The miracle-working press was Grand Iota, a two-man outfit that punches well above its weight in publishing new fiction and republishing significant out-of-print American novels, including Fanny Howe’s Bronte Wilde and Barbara Guest’s Seeking Air; they have also more recently republished an important collection of essays by Eric Mottram, a pioneer of American Studies in Britain—Blood on the Nash Ambassador.
I had some small involvement in that republication; my account of it is intended as a belated tribute to Edmond—whose non-existence in the world I still haven’t adjusted to.

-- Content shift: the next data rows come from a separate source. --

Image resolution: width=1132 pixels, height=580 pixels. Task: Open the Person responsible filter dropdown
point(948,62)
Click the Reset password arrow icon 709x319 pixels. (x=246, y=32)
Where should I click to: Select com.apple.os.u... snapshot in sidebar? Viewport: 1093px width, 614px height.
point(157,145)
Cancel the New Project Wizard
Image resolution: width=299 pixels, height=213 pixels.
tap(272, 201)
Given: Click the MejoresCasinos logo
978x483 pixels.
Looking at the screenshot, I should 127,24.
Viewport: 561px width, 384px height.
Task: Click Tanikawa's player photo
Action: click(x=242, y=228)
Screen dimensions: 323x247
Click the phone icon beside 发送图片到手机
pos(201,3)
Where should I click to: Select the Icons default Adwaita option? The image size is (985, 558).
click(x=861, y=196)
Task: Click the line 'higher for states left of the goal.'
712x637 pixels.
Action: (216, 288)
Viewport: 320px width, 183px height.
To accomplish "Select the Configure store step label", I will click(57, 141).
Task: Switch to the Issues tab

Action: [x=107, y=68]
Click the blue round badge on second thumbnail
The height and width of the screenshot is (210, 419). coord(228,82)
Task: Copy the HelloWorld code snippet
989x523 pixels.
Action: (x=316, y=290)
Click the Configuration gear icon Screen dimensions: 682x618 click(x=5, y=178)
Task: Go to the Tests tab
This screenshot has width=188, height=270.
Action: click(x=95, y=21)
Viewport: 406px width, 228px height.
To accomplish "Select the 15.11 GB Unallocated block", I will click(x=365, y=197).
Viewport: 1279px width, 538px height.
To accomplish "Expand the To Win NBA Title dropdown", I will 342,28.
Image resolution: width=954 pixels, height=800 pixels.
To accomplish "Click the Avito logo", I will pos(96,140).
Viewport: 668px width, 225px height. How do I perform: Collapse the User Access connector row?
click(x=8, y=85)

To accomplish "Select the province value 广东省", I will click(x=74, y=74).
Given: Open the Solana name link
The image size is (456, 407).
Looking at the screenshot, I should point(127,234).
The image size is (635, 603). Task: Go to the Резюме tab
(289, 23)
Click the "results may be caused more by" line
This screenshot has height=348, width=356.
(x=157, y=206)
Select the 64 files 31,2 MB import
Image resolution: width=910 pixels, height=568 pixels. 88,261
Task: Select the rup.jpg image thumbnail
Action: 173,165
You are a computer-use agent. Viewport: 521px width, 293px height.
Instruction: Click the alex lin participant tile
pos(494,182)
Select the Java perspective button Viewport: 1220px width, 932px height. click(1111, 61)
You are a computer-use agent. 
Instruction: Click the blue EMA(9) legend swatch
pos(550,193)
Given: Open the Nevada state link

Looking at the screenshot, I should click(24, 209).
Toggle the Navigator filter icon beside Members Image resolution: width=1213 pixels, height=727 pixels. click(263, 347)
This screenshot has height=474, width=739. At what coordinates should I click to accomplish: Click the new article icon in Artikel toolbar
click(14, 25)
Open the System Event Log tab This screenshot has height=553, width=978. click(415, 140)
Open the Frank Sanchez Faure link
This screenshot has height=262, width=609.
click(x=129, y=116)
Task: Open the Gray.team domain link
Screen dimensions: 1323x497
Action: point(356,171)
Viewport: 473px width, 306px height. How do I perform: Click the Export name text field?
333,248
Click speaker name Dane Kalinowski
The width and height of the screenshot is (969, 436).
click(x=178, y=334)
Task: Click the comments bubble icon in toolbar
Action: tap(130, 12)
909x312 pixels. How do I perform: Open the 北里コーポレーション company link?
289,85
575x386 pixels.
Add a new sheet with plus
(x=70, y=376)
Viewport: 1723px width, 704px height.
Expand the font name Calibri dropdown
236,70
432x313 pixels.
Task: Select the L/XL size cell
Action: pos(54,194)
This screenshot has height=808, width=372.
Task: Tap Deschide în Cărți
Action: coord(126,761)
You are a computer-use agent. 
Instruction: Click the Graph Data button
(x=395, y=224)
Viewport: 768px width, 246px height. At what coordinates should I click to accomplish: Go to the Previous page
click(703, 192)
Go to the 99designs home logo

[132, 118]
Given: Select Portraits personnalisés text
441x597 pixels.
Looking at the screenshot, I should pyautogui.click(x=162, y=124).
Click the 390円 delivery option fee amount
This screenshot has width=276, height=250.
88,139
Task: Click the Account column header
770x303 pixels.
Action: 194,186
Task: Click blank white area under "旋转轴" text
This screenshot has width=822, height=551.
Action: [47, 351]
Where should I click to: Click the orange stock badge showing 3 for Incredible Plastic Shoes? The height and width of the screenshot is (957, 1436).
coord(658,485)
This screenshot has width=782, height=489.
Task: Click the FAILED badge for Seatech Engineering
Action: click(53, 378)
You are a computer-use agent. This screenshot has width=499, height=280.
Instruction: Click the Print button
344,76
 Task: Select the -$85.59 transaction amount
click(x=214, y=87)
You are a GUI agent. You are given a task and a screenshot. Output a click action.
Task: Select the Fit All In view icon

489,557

When my first novel, Vault, was published, Edmond, whom I didn’t know then, saw reference to it somewhere, read it and blogged about it, then sought me out on Facebook. We became friends but also fellow warriors; he told me that what drew him to my novel was its subtitle—an anti-novel; he told me that the chutzpah in that, a sure-fire way to turn readers away, was what had drawn him to it.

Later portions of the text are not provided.